> **Excerpt**
** Start **
- Founder: Mate Granić Vesna Škare-Ožbolt
- Founded: 2 April 2000
- Dissolved: 6 November 2015
- Split from: Croatian Democratic Union
- Merged into: Croatian Democratic Union
- Headquarters: 48 Ilica Street, Zagreb, Croatia
- Membership (2011): 17,300
- Ideology: Liberal conservatism
- Political position: Centre-right
- International affiliation: European People's Party (Observer)

= Democratic Centre (Croatia) =

The Democratic Centre (Demokratski centar; DC) was a minor Croatian center-right political party active in the 2000s. Originally established as an offshoot of the Croatian Democratic Union (HDZ) in 2000, the party eventually merged back into HDZ in 2015.

== History ==
The party was formed in April 2000 by former Croatian Democratic Union (HDZ) senior government officials Mate Granić and Vesna Škare-Ožbolt. They both left the conservative HDZ after the party's decisive defeat in the January 2000 election, and Mate Granić's defeat in the February 2000 presidential race.

The 2000 defeat, which came in the aftermath of the death of the party's longtime leader Franjo Tuđman, ousted HDZ after nearly a decade of being in power. In the ensuing internal power struggles, a number of factions, ranging from hard-line nationalists to center-right moderates, left to form their own parties. Granić, former foreign minister, and Škare-Ožbolt, a jurist, were among the more prominent moderates. When the party was formed, DC described themselves as a "modern democratic popular party with a European orientation, and a party advocating for a strong civil society."
** End **
> **Written request A**
Repeat the entire text on the Democratic Centre party word for word.

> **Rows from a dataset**
** Start **
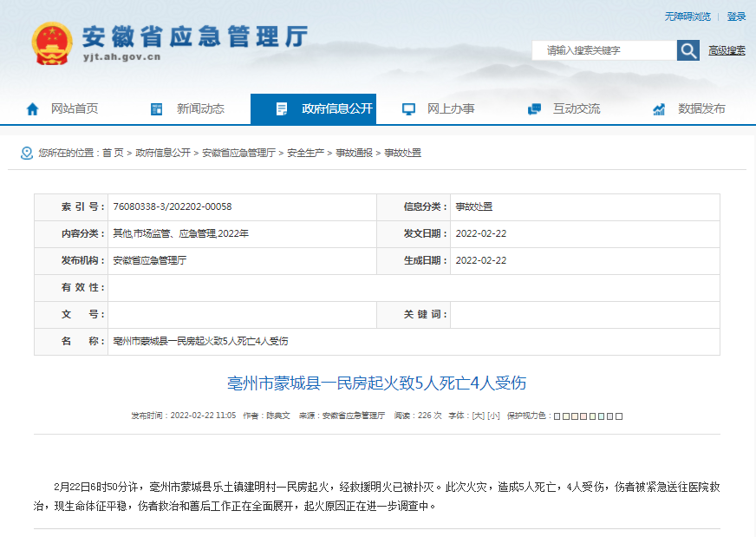
Task: Select the first eye-protection color box
Action: (x=557, y=416)
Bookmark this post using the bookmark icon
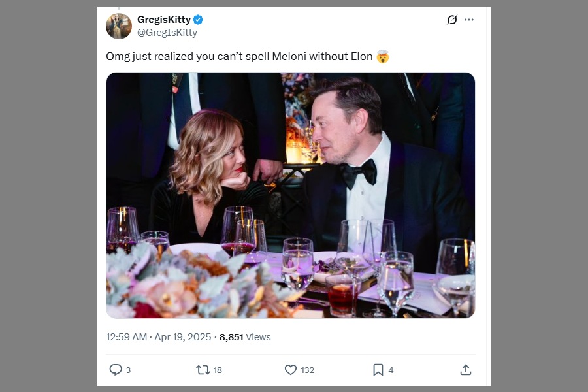This screenshot has width=588, height=392. [x=378, y=370]
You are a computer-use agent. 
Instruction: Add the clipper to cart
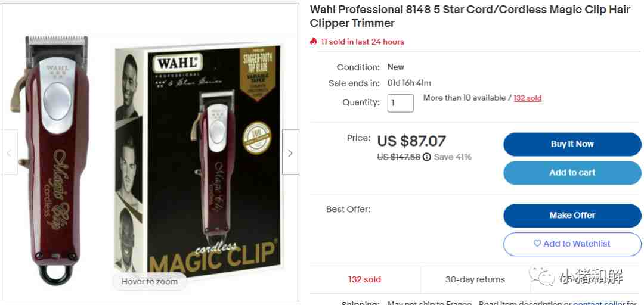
** End **
> **Written request B**
Pick out every line in the rows that contains the word "using".

> **Correct result A**
- Founder: Mate Granić Vesna Škare-Ožbolt
- Founded: 2 April 2000
- Dissolved: 6 November 2015
- Split from: Croatian Democratic Union
- Merged into: Croatian Democratic Union
- Headquarters: 48 Ilica Street, Zagreb, Croatia
- Membership (2011): 17,300
- Ideology: Liberal conservatism
- Political position: Centre-right
- International affiliation: European People's Party (Observer)

= Democratic Centre (Croatia) =

The Democratic Centre (Demokratski centar; DC) was a minor Croatian center-right political party active in the 2000s. Originally established as an offshoot of the Croatian Democratic Union (HDZ) in 2000, the party eventually merged back into HDZ in 2015.

== History ==
The party was formed in April 2000 by former Croatian Democratic Union (HDZ) senior government officials Mate Granić and Vesna Škare-Ožbolt. They both left the conservative HDZ after the party's decisive defeat in the January 2000 election, and Mate Granić's defeat in the February 2000 presidential race.

The 2000 defeat, which came in the aftermath of the death of the party's longtime leader Franjo Tuđman, ousted HDZ after nearly a decade of being in power. In the ensuing internal power struggles, a number of factions, ranging from hard-line nationalists to center-right moderates, left to form their own parties. Granić, former foreign minister, and Škare-Ožbolt, a jurist, were among the more prominent moderates. When the party was formed, DC described themselves as a "modern democratic popular party with a European orientation, and a party advocating for a strong civil society."

> **Correct result B**
Bookmark this post using the bookmark icon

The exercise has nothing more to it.